Start of Source data

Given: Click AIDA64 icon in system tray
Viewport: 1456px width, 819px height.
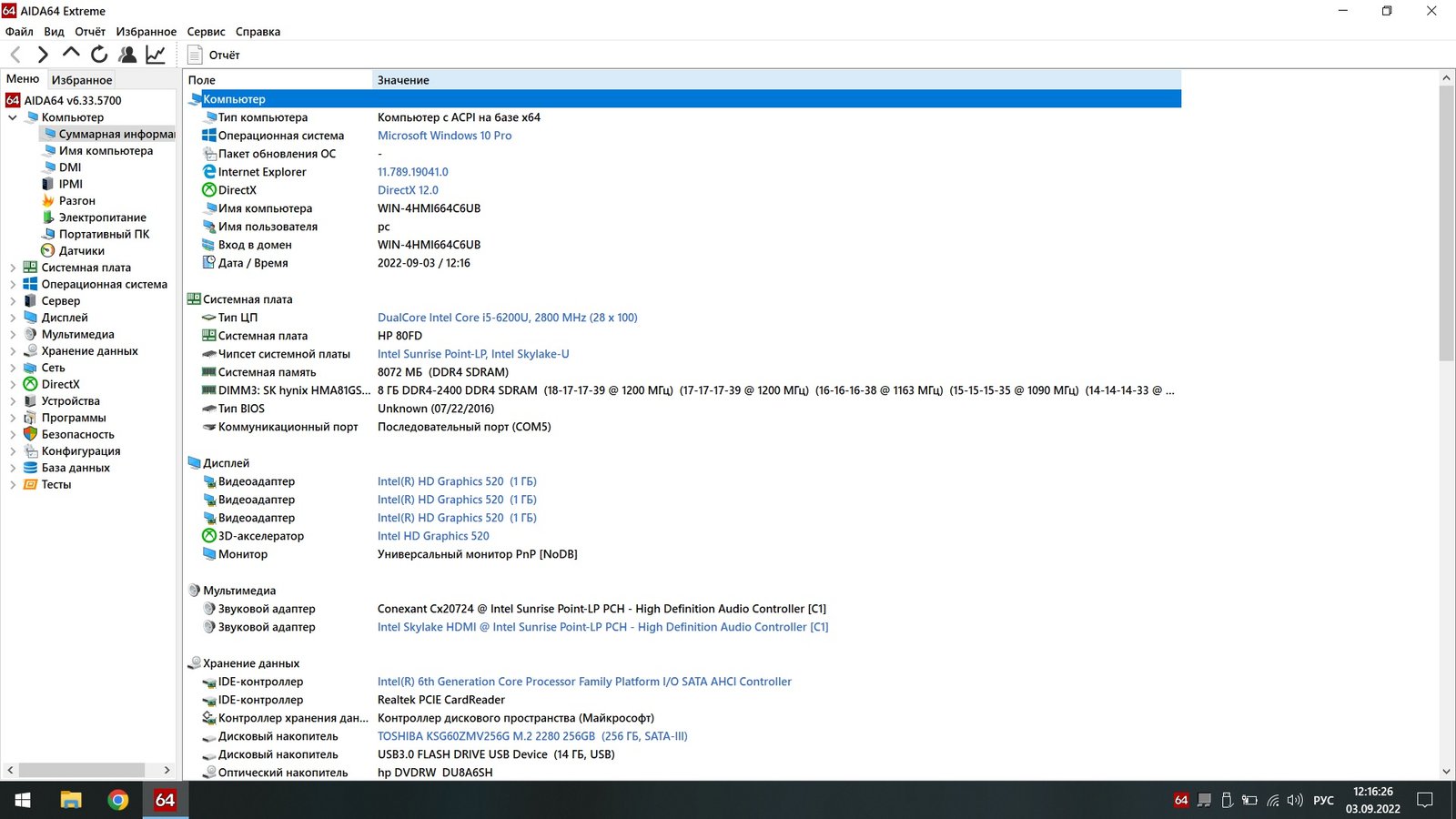Looking at the screenshot, I should click(1181, 801).
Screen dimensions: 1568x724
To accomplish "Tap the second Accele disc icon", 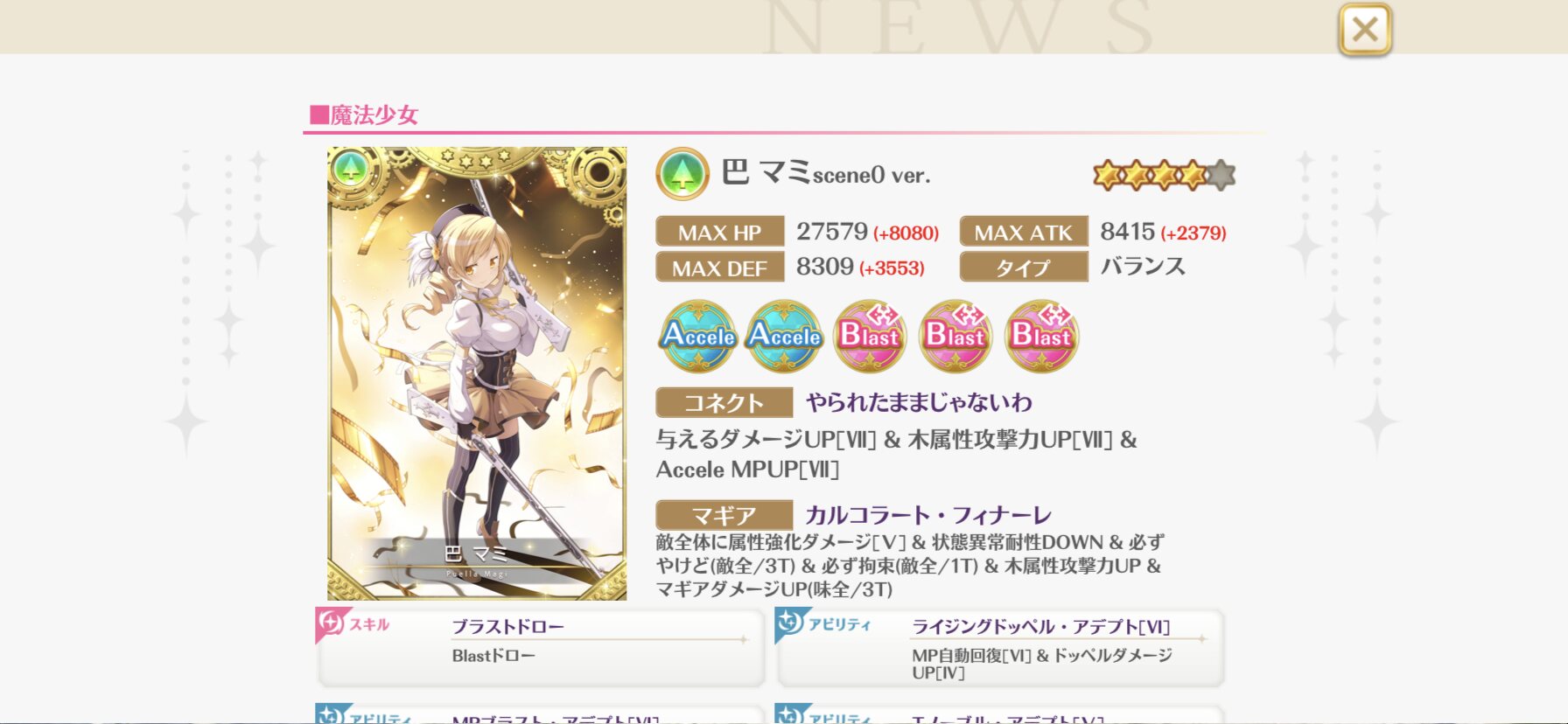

End of Source data

■ Instructions for the task
Write out again, word for word, the lines from the one holding "Viewport: 1456px width, 819px height." through the final line of the listing, including both ends but no pictures.

■ Reply to the task
Viewport: 1456px width, 819px height.
Looking at the screenshot, I should click(1181, 801).
Screen dimensions: 1568x724
To accomplish "Tap the second Accele disc icon", 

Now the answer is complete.